Trying to explain my thoughts to her – she didn’t get it. She fails to understand how the relationship, the trust, has to evolve. I wish her success, but unless something changes, I think it will continue to elude her.
The primary reason I hired a trainer was to learn how to exercise safely and sanely. I thought he’d look me over, see how insanely uncoordinated I am, show me how to use some basic machines, and then send me off to work at it for a few weeks before coming back to evaluate my progress. With lots of cardio to fill in the gaps, of course. Obviously, how I thought things worked and how they did work are very different things, and every day I am grateful for the good things regular, consistent exercise has brought to me and how it colors my whole life. That did not come about because J has magic, transformative words to share. I am thinking back through so many conversations we have had and cannot really recall a time where we have had anything directly related to body image. It seems a natural byproduct of my level of engagement with the better health through more exercise, improved eating habits process.

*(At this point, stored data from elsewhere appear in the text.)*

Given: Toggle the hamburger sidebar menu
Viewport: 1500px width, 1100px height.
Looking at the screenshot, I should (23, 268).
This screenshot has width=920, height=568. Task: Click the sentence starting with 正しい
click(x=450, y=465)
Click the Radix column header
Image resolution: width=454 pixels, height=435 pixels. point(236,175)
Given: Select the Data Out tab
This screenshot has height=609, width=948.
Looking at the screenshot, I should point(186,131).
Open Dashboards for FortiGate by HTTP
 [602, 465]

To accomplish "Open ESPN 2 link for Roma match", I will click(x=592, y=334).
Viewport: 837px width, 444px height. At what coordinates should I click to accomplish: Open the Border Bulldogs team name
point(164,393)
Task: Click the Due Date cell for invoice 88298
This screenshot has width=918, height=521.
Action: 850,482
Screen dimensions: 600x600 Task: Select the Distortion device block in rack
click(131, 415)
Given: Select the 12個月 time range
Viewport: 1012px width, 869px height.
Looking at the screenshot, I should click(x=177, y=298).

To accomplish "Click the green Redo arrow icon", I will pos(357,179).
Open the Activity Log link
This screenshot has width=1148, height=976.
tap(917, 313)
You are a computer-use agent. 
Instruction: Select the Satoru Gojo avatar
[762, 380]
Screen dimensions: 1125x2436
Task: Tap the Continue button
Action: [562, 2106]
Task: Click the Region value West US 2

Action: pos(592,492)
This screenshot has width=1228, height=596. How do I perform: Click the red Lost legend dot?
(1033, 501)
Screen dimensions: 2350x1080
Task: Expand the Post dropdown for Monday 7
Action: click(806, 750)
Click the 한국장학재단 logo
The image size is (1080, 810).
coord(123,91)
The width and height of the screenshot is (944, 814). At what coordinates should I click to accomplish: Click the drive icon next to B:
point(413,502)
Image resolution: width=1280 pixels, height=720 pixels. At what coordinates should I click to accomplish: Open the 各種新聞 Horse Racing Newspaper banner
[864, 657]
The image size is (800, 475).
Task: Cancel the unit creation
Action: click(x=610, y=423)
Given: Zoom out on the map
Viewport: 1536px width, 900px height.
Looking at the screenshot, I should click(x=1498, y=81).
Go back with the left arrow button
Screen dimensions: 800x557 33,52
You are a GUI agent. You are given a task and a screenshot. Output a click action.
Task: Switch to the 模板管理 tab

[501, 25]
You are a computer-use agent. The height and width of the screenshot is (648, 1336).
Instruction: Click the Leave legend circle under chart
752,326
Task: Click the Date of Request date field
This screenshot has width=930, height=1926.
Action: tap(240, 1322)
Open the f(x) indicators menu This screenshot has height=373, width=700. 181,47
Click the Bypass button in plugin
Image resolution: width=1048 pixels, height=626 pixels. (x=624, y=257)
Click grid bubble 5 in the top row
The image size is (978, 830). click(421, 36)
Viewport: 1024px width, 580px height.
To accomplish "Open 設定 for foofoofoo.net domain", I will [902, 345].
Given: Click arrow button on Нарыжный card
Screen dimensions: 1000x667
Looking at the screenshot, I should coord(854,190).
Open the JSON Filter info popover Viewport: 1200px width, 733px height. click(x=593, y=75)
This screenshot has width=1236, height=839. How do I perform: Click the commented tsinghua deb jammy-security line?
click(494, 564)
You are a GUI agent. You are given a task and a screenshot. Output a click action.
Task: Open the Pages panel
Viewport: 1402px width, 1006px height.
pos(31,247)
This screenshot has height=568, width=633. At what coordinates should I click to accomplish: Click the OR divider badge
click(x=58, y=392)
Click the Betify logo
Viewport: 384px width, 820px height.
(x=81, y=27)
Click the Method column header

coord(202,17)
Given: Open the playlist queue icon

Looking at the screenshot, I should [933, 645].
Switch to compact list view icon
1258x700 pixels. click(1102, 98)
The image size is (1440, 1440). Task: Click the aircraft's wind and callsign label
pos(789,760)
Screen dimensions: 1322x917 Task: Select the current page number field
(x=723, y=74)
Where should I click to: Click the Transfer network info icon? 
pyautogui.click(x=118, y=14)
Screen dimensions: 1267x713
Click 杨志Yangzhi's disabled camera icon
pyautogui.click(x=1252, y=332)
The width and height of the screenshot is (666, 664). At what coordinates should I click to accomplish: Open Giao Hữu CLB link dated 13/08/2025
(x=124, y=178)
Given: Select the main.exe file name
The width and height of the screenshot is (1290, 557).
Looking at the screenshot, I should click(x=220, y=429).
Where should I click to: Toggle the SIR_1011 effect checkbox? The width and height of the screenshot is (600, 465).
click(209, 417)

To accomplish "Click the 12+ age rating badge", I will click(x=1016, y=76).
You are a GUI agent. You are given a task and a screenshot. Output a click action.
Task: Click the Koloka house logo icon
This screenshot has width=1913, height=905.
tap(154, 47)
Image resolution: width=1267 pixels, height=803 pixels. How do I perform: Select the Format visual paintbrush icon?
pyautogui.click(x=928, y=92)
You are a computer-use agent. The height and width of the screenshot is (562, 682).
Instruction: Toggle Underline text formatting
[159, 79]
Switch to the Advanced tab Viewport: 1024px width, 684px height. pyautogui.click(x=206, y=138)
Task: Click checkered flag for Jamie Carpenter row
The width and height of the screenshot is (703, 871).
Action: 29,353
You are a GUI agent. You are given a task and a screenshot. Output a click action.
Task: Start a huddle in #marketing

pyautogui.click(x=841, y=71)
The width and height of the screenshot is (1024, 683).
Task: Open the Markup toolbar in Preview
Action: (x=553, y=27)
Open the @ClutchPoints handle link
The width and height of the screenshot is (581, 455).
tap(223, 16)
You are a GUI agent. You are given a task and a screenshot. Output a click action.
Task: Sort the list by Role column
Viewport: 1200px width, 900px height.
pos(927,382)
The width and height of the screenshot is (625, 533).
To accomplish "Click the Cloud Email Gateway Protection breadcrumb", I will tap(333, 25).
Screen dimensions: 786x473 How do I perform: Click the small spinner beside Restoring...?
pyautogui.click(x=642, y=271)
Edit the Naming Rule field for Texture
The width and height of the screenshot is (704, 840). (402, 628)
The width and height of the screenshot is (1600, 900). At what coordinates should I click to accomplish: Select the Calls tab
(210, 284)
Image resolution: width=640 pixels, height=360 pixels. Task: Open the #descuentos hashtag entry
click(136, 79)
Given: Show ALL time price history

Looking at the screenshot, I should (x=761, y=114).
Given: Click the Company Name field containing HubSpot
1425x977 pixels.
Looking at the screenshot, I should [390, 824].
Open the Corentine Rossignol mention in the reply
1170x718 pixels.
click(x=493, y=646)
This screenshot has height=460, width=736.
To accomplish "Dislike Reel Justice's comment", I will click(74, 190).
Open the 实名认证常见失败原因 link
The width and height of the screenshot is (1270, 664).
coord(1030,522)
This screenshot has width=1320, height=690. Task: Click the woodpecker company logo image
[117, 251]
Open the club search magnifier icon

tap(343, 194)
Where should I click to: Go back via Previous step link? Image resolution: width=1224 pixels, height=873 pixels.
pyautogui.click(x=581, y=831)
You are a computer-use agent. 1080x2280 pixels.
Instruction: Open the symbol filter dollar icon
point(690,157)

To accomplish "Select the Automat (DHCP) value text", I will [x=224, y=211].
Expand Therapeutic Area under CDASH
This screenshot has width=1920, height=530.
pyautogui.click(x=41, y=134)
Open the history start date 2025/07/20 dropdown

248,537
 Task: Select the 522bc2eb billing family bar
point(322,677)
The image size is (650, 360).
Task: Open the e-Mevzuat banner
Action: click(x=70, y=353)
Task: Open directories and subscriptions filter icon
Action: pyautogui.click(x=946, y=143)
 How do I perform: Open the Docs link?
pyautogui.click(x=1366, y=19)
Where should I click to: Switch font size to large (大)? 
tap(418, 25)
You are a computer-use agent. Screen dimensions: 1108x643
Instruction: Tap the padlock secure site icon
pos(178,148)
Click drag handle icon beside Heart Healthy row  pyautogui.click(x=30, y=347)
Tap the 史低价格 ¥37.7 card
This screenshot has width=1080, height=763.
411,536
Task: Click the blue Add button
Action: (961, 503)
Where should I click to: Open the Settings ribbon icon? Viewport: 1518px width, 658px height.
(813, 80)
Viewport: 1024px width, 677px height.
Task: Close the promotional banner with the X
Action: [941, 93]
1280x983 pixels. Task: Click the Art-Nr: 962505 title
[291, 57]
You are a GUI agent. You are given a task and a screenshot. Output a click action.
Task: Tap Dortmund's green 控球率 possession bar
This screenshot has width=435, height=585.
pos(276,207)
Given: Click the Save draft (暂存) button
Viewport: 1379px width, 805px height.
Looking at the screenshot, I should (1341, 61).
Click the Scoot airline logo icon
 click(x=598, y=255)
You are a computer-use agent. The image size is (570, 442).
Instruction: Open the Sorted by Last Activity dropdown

I still have body image issues, although they are very tiny, minuscule, single bite cupcakes in the bigger picture of the things I think of on a routine basis. If anything, I am having to train myself out of reaching for larger size clothing than I routinely wear now when shopping, and I recognize my successes feed into tendency to reward myself with new workout clothes (Zappos gift cards from Christmas certainly did not help). But oh well – this fixation will fade and I will return to admiring shoes I won’t wear. This morning at the gym I was doing concentration curls and was marveling at how pretty my bicep was looking rather than looking away so as to not see the flabby ugliness of fatty batwings. Oh, I still notice the significantly reduced batwings, but I care so much less about it these days. I have bigger, better, more positive things to consider, like that I actually have biceps and where my elbow is when looking at J’s scapular plane diagram on my sheet.
It is a new thing, being thankful for body I have. The exercise brings forth this new sense of fascination, because suddenly I have biceps! And suddenly there are creases showing muscles in my shoulders and legs. In the past I have struggled with a sense of shame, because I’m not now and unlikely ever to fit the model of petite equals more feminine. And to be clear – this is not a view presented by M or any other close male friend in my world. Quite frankly, this is a body image opinion presented by many women I know, based on their interpretation of what mass media has us brainwashed into feeling this is what is approved and others desire to see.
Healthy, feminine, pretty comes in all shapes and sizes. Being very honest, there are still things I might change if the opportunity presented itself and the cost – physical and emotional as well as financial – was not too dear. Fortunately, my eye is adjusting and I know what looks and feels good to me about me. Body is getting stronger, fitter, but so is my heart and mind along with it.
Progress is accepting myself and really knowing that improving my overall health has never looked or felt better. Thank you, body, for hanging in and hanging on while I sorted myself out and stopped a lifetime habit of being so unmercifully abusive to you.